Quote:
Originally Posted by
mercury 
"""Try 'em again in a day or two. Last year I didn't get the deal until the 2nd attempt"""
"""I just made my yearly call tonight. Had to threaten two CSRs with cancellation before the 2nd one gave me the 77 per year deal. Going on my third year at this rate"""
"""I didn't get my "special" renewal rate until I asked to cancel. Then they transferred me to somebody who gave me the rate. You gotta threaten to cancel"""
What your doing is dishonest!
have a nice life.
Sometimes you gotta whack 'em over the head with a 2X4 to get their attention. If you WILL pay $77 but not $147, then you're doing the legwork to give them the chance to not lose a customer. It costs them almost
nothing to keep an existing customer (except for the calls which they make worse by making you try again and again), and
anything they'll agree accept to puts them ahead of where they'd be if you leave; you're just negotiating from a very strong position.
Several years ago we had a cell phone with a provider we liked. Always worked, everyone who needed it knew our number, pretty much the price and service everyone else was offering when we signed, etc. Time came to renew the contract, and the renewal deal was much worse than the come-ons from other providers. Called a customer rep, told them we wanted to stay and asked if they could match, or at least approach, the better deals we were offered. Nope. We'd drop. Sorry. We let the contract expire and moved to another provider at a better monthly rate, with a much better deal on LD and roaming, but new phone, new number, and voice mail has never worked as well as before.

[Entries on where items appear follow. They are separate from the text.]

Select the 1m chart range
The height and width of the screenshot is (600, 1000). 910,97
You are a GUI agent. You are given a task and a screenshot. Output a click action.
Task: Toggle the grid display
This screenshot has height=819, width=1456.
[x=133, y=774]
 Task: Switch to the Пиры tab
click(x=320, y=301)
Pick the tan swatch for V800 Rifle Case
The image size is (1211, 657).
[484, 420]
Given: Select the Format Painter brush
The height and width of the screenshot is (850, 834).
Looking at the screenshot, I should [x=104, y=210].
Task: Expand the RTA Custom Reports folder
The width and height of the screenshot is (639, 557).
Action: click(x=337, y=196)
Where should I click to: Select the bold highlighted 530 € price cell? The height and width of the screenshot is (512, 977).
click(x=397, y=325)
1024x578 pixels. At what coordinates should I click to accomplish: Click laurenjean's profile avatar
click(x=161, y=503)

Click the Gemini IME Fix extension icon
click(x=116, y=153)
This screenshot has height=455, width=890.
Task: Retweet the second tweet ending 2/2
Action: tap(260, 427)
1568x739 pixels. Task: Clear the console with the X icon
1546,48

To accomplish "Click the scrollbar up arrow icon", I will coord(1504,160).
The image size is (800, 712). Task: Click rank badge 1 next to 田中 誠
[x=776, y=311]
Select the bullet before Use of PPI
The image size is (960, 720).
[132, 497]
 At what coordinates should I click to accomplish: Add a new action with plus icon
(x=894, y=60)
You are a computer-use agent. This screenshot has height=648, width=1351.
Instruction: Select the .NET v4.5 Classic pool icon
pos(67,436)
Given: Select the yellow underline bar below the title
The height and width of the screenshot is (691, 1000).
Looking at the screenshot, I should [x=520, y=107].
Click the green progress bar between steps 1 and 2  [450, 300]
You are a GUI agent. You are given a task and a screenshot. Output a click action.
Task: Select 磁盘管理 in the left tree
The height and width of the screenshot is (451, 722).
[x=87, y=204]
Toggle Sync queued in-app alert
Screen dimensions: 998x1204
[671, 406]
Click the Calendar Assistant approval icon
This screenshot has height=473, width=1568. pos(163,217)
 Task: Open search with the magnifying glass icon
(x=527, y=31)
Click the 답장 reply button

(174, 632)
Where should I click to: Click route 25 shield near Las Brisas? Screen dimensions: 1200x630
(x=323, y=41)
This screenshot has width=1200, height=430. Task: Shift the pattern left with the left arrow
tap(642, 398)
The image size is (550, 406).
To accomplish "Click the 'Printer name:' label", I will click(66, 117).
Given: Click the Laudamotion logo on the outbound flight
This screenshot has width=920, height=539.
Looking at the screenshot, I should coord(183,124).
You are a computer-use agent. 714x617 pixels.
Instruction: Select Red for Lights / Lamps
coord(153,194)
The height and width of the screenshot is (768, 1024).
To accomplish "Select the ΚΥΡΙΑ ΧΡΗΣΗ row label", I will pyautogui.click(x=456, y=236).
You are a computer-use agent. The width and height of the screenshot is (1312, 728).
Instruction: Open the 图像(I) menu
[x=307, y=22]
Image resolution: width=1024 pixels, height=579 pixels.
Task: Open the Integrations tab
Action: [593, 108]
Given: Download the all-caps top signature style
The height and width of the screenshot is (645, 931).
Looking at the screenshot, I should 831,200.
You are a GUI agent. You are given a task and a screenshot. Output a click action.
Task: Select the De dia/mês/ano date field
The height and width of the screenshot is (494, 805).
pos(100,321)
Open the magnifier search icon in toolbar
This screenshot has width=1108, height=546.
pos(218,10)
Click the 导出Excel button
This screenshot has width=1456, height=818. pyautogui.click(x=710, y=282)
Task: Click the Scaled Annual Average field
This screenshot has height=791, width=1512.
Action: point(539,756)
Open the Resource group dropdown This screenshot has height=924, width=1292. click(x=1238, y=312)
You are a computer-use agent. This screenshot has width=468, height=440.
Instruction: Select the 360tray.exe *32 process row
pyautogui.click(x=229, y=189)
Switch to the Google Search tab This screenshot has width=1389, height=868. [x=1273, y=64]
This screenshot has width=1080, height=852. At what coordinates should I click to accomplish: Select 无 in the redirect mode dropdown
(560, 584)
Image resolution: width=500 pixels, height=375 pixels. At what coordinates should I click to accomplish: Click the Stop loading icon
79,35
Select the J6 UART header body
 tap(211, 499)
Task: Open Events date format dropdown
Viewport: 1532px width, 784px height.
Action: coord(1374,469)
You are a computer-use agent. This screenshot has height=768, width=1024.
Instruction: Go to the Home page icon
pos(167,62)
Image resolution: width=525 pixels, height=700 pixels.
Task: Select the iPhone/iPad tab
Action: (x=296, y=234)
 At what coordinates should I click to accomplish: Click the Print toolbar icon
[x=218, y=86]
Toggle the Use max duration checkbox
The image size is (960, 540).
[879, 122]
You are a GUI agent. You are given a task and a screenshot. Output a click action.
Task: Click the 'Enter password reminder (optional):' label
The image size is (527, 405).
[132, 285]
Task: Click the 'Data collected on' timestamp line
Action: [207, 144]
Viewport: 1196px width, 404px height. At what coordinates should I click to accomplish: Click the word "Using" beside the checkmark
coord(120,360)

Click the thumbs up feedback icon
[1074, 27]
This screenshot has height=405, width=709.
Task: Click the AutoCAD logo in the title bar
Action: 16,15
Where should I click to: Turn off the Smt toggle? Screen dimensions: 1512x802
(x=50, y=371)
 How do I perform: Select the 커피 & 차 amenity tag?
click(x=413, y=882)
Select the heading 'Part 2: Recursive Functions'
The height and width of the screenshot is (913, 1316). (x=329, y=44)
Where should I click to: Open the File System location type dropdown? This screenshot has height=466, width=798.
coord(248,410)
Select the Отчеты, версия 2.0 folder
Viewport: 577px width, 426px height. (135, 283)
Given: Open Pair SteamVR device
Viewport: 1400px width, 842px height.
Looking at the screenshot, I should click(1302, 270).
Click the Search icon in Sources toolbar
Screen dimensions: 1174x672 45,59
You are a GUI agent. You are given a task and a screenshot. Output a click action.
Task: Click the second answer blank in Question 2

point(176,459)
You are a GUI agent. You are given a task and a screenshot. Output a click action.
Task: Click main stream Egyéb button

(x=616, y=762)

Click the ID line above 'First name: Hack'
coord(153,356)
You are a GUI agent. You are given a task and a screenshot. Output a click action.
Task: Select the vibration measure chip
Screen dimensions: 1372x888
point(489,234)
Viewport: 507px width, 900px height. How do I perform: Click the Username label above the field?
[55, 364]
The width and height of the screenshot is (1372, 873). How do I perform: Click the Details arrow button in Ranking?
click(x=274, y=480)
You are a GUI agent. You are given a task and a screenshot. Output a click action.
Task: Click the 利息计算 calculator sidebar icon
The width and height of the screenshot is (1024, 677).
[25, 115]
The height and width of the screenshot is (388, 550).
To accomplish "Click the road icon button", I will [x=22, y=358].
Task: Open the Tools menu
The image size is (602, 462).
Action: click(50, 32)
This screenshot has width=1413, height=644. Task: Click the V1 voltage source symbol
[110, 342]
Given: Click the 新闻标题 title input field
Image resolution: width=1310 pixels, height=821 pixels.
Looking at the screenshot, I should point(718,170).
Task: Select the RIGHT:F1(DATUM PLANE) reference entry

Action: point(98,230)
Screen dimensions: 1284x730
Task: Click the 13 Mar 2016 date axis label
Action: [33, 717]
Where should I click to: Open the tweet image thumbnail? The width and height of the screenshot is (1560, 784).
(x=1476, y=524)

A couple weeks later, the old cell company called asking what they could do to keep us as a customer. We related our experience and told them to call back two weeks earlier. Looking back, we should have hung up on the first and tried a different customer rep. Nothing dishonest there. It would have worked out better for both of us if we tried again and gotten a more compliant CR, but why should we have to do that?
Our daughter bought a car with an XM radio and activated the 3-month free trial during the summer, and liked it. After she got back to school and only occasionally used the car, the trial period ended. She intended to let it lapse and reactivate it when she was going to be driving a lot, probably in the spring. It just wasn't worth $12.95 to her while classes were on. XM called and she told them her plans. They offered her a much better ($5.95/mo??) rate, so she took it. Not dishonest at all, and they kept a subscriber.
Chuck said it. Their financial health is their concern, not ours. They certainly don't care about our financial health. If you feel really strongly about it, send them a donation. Maybe they'll return the favor if you hit hard times.